Tareas propuestas:
1 > En el texto sobre la crítica de arte y las redes, ¿por qué, según la frase citada de Jonathan Crary, un futuro habitable tendría que ser desconectado? Explícalo en una a tres oraciones.
2 > Extrae sin cambios del texto sobre la crítica de arte y las redes el tramo que va desde "Se dirá que" hasta "caracteres, posteos, stories?".

Texto proporcionado:
Se dirá que los efectos culturales de las redes son más amplios y probablemente ya irreparables. En la dirección inversa a la de Saltz, un gran historiador del arte, Jonathan Crary, ha postergado la crítica de arte para escribir dos ensayos urgentes, dos manifiestos, 24/7 y el reciente Tierra quemada, que argumentan con una lucidez arrolladora los efectos de lo que llama “el complejo de internet”. La primera frase del último es devastadora: “Si ha de existir un futuro habitable y compartido en nuestro planeta, este será desconectado, independiente de los sistemas y operaciones del capitalismo 24/7 que están destruyendo el mundo”. Si el panorama online, en efecto, es más bien sombrío, ¿cómo recuperar ese lugar de mediación para el crítico de arte? ¿Cómo acercarse a ese público ampliado de museos y galerías que ha convocado el arte contemporáneo? ¿280 caracteres, posteos, stories?

Datos mostrados:
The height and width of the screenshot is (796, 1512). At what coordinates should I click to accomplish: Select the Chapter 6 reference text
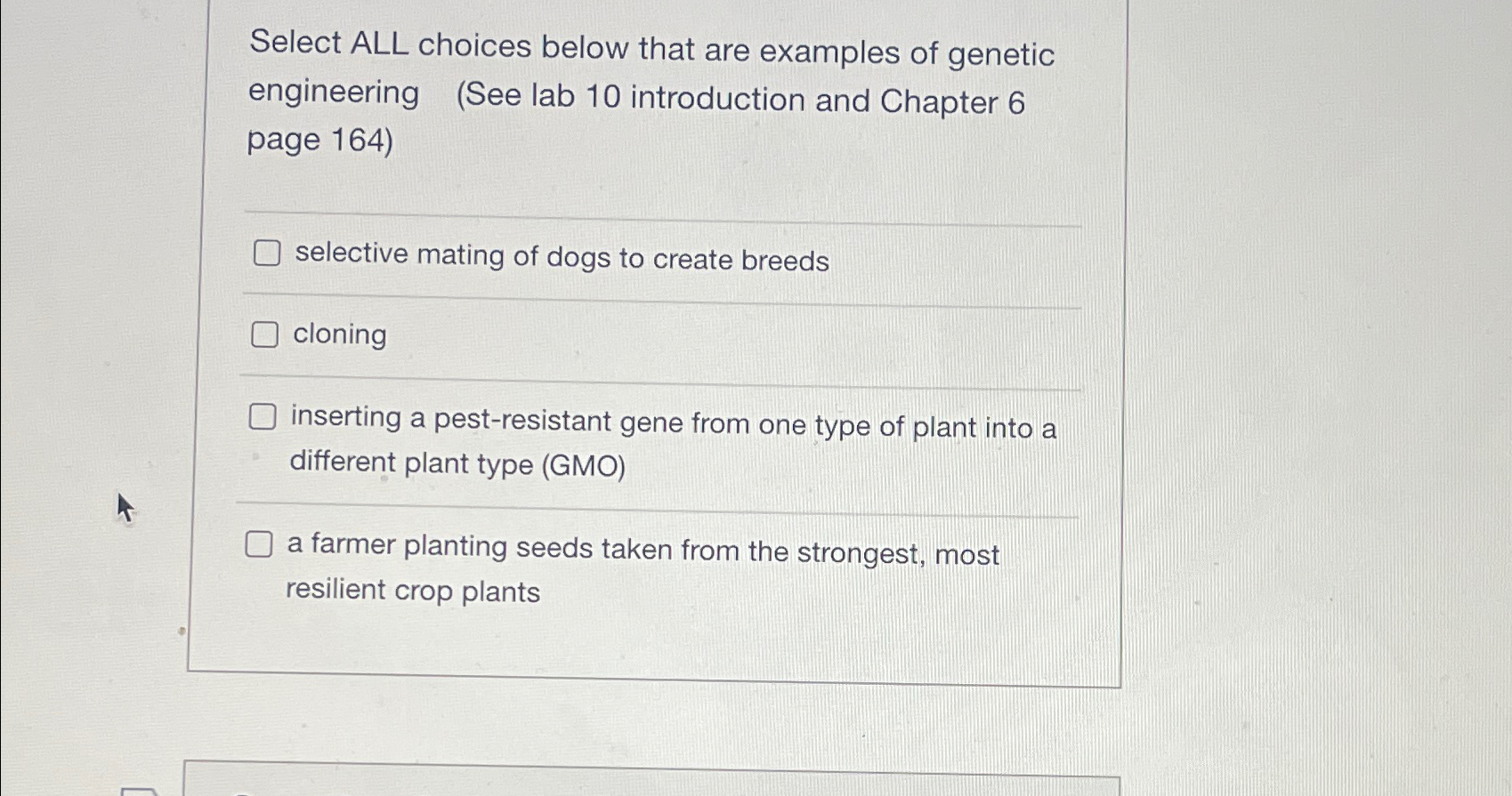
...
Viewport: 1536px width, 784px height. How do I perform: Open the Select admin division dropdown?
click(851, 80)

Respuestas a tareas:
1 > Según esa frase, un futuro habitable tendría que ser desconectado porque los sistemas y operaciones del capitalismo 24/7 están destruyendo el mundo. Por eso, si ha de existir un futuro habitable y compartido en el planeta, tendrá que ser independiente de esos sistemas.

2 >
Se dirá que los efectos culturales de las redes son más amplios y probablemente ya irreparables. En la dirección inversa a la de Saltz, un gran historiador del arte, Jonathan Crary, ha postergado la crítica de arte para escribir dos ensayos urgentes, dos manifiestos, 24/7 y el reciente Tierra quemada, que argumentan con una lucidez arrolladora los efectos de lo que llama “el complejo de internet”. La primera frase del último es devastadora: “Si ha de existir un futuro habitable y compartido en nuestro planeta, este será desconectado, independiente de los sistemas y operaciones del capitalismo 24/7 que están destruyendo el mundo”. Si el panorama online, en efecto, es más bien sombrío, ¿cómo recuperar ese lugar de mediación para el crítico de arte? ¿Cómo acercarse a ese público ampliado de museos y galerías que ha convocado el arte contemporáneo? ¿280 caracteres, posteos, stories?